== Source records ==
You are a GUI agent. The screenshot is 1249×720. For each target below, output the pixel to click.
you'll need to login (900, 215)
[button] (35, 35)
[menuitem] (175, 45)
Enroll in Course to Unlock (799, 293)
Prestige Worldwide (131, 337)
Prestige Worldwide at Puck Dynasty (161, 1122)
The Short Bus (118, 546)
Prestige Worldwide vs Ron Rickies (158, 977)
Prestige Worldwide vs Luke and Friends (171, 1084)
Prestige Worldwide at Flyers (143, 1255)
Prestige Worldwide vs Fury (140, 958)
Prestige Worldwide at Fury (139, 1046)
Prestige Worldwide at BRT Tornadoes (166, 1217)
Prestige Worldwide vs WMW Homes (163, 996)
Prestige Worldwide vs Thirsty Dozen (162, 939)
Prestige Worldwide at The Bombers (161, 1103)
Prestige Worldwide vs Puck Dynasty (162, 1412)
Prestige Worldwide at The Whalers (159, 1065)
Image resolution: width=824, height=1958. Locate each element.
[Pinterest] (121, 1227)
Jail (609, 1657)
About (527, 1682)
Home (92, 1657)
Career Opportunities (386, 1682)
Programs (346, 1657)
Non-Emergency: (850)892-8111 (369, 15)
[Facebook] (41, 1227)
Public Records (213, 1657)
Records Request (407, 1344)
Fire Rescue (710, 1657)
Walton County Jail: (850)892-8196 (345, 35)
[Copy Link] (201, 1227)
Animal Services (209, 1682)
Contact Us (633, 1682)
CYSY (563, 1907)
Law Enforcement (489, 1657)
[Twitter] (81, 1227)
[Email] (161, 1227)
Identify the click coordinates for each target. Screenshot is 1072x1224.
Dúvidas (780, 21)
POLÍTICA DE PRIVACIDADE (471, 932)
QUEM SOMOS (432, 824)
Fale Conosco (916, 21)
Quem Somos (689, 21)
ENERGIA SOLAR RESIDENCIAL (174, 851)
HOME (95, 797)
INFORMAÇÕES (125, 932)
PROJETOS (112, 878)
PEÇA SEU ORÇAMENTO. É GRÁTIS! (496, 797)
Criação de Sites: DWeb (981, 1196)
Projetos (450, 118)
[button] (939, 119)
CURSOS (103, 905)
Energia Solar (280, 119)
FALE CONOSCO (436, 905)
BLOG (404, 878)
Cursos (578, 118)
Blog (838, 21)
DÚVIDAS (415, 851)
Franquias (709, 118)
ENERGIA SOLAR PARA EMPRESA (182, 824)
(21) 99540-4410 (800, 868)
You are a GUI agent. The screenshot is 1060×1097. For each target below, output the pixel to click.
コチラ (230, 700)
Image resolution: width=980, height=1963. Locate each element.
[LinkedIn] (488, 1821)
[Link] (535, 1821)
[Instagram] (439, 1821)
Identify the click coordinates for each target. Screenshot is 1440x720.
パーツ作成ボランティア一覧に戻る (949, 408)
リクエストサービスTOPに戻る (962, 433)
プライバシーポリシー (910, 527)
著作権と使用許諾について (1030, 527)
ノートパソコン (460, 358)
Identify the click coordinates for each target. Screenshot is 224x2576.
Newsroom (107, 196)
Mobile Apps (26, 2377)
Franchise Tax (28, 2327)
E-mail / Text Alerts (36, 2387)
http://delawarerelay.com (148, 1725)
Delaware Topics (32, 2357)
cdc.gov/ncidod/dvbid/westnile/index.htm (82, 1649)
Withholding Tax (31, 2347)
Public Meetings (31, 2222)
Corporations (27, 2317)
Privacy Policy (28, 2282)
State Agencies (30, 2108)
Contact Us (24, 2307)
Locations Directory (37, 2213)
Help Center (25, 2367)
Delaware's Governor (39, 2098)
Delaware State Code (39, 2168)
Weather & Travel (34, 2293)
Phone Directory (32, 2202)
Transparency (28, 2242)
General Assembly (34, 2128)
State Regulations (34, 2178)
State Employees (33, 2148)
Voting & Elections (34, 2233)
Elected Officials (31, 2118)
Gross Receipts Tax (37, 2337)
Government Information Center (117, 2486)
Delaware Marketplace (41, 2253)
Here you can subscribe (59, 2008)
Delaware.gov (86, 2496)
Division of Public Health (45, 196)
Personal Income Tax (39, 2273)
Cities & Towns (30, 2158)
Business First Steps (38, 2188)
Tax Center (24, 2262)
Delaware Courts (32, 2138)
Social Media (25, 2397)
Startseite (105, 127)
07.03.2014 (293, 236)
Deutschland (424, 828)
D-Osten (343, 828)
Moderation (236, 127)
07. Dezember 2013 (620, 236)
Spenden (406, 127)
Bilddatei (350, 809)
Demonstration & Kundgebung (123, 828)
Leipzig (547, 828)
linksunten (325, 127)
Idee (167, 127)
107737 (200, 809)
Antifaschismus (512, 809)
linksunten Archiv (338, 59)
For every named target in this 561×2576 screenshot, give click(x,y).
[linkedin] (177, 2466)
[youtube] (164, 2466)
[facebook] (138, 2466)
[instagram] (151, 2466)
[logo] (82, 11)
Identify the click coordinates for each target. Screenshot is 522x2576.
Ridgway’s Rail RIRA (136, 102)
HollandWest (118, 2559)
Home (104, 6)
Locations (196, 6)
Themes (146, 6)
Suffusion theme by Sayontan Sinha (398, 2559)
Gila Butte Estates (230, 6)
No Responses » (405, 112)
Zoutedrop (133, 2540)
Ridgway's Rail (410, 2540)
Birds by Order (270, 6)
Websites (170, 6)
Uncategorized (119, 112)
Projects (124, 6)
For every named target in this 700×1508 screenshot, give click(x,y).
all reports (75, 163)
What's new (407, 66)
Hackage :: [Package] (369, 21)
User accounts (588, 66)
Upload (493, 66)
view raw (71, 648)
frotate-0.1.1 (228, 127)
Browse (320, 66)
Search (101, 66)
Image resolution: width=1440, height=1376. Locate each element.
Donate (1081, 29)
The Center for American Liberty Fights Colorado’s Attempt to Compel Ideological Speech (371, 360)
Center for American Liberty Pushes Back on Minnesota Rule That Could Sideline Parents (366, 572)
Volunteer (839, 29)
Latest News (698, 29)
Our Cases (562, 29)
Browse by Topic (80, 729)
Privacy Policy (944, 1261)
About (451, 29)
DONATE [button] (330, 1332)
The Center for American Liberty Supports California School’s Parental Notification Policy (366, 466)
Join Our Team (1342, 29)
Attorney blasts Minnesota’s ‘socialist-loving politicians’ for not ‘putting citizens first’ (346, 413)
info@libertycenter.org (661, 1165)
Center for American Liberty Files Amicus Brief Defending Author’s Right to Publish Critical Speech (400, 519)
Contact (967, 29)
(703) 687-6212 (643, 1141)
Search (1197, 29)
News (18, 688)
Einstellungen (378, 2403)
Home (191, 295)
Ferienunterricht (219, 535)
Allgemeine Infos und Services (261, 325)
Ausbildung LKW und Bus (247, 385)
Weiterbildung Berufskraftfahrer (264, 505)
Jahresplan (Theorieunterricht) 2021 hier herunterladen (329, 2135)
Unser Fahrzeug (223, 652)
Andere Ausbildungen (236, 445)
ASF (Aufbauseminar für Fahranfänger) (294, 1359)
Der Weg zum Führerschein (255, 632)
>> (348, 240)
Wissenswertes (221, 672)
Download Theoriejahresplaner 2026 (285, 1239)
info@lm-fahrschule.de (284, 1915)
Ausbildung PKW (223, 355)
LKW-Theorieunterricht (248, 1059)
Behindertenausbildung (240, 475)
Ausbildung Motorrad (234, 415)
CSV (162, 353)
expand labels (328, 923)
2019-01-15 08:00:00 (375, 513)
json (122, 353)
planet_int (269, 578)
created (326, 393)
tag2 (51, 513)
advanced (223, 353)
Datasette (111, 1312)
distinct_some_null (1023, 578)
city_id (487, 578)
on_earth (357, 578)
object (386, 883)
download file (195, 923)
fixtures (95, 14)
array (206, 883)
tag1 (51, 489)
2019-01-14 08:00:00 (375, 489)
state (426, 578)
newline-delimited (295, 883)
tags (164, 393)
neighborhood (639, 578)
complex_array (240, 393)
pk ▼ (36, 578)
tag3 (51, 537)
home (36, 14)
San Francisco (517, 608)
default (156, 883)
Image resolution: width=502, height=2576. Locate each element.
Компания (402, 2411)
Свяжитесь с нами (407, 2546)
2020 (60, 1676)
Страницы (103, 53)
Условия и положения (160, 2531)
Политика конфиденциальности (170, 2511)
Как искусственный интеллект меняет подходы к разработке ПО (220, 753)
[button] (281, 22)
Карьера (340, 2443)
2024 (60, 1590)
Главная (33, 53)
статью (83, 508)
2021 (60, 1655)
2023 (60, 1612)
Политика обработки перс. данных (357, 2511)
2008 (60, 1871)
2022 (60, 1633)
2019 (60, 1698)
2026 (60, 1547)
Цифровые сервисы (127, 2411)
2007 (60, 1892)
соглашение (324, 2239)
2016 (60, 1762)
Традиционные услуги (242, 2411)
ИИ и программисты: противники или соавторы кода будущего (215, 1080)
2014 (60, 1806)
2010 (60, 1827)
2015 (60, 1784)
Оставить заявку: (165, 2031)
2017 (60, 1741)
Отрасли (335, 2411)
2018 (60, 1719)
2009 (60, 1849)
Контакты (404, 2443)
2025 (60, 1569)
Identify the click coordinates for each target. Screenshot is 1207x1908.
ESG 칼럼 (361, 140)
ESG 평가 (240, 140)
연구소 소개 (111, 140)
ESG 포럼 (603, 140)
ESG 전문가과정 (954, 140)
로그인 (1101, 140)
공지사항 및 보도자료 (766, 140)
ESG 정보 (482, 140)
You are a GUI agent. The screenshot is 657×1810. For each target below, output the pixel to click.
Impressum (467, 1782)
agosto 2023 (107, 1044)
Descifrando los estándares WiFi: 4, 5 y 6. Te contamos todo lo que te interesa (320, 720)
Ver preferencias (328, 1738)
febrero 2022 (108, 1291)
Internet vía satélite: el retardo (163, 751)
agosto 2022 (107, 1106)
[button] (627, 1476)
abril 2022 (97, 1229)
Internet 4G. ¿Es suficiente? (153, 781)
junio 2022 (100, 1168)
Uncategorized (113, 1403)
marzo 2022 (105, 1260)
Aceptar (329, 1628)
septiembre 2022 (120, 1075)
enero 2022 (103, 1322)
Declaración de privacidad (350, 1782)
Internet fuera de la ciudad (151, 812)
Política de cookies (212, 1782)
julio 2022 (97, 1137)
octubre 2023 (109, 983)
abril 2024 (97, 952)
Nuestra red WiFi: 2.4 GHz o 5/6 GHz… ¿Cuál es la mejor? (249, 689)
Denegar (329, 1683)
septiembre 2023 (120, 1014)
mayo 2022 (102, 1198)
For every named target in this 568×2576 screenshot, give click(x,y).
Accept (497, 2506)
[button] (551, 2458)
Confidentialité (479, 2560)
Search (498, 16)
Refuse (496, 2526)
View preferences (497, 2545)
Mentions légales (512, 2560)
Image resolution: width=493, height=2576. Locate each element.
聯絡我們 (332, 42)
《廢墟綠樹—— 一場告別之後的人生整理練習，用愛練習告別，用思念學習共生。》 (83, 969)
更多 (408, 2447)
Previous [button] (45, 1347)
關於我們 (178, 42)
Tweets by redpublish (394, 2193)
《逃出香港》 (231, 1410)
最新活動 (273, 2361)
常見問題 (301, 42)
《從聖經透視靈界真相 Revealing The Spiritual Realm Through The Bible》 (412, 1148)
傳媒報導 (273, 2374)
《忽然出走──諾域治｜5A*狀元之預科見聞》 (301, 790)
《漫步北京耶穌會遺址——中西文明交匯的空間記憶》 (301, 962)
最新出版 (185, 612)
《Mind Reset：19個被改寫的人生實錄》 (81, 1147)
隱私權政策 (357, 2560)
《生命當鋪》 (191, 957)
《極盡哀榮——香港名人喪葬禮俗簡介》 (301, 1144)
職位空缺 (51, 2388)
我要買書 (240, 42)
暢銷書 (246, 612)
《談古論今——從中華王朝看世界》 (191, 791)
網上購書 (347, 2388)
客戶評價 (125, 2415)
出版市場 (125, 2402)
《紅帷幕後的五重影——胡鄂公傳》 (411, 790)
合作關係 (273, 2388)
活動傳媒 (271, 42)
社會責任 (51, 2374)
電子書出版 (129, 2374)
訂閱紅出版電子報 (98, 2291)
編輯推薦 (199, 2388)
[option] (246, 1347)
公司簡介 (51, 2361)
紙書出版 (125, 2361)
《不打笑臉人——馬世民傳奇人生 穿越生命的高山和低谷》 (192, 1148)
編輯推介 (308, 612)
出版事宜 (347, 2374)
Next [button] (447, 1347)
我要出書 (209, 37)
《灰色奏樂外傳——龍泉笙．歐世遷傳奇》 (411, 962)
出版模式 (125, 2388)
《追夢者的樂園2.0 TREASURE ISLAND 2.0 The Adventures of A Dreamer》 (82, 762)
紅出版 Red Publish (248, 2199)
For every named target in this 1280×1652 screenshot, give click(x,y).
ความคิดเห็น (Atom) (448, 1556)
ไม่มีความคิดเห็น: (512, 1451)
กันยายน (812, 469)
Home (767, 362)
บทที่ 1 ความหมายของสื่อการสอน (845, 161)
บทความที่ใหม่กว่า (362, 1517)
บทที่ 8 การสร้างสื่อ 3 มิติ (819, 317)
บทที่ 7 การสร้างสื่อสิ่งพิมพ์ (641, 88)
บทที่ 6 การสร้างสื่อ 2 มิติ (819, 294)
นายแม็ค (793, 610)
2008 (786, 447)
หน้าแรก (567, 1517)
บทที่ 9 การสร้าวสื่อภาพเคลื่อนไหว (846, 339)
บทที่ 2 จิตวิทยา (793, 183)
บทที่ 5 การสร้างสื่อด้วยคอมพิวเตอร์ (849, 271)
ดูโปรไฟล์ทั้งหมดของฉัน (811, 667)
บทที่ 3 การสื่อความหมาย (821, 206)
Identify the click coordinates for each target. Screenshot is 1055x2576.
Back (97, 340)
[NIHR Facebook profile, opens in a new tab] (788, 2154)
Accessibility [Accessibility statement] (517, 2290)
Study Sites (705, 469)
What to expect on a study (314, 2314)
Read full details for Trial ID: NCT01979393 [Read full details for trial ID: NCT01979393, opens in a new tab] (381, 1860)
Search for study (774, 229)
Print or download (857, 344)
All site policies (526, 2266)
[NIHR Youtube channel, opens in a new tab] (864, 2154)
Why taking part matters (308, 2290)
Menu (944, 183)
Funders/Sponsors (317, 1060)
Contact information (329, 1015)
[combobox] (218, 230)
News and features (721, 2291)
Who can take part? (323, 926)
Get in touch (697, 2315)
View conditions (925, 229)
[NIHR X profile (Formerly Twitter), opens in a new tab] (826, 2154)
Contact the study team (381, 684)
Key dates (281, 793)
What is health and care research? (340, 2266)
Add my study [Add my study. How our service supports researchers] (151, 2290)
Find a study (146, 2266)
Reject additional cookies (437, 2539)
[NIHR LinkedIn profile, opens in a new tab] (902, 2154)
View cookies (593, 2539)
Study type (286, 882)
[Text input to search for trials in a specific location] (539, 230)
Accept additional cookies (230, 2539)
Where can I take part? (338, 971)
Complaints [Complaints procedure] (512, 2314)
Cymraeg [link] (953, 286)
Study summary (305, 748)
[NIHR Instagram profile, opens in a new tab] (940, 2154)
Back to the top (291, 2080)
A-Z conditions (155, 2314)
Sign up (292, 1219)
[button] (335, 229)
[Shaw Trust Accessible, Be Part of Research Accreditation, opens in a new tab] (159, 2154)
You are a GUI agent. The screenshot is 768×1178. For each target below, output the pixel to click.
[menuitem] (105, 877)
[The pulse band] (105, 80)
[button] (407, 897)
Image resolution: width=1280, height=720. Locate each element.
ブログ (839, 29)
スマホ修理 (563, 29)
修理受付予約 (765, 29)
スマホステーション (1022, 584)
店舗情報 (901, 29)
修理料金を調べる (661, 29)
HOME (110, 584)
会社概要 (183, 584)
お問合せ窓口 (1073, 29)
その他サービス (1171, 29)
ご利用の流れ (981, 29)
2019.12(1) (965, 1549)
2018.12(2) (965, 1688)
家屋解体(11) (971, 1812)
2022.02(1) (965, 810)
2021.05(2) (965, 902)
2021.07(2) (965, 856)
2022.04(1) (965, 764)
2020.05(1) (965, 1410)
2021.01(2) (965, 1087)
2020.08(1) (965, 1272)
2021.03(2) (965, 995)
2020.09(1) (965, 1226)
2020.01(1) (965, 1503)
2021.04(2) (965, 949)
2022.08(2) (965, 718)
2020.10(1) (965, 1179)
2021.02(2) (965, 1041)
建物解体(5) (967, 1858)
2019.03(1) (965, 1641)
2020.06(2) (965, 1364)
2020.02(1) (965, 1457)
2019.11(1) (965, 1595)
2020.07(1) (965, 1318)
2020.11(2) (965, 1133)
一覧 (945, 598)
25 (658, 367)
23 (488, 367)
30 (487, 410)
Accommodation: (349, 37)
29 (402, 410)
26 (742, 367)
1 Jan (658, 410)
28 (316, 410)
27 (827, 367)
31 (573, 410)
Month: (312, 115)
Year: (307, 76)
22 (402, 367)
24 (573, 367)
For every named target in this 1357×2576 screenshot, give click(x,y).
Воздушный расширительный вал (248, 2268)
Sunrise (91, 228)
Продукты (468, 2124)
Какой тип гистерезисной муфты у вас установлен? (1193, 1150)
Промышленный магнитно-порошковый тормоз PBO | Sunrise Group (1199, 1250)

== Work instructions ==
Quote the rows exactly, starting at the row containing "2023 (60, 1612)" and ending at the row containing "2025 (60, 1569)".

== Solution to the problem ==
2023 (60, 1612)
Политика обработки перс. данных (357, 2511)
2008 (60, 1871)
2022 (60, 1633)
2019 (60, 1698)
2026 (60, 1547)
Цифровые сервисы (127, 2411)
2007 (60, 1892)
соглашение (324, 2239)
2016 (60, 1762)
Традиционные услуги (242, 2411)
ИИ и программисты: противники или соавторы кода будущего (215, 1080)
2014 (60, 1806)
2010 (60, 1827)
2015 (60, 1784)
Оставить заявку: (165, 2031)
2017 (60, 1741)
Отрасли (335, 2411)
2018 (60, 1719)
2009 (60, 1849)
Контакты (404, 2443)
2025 (60, 1569)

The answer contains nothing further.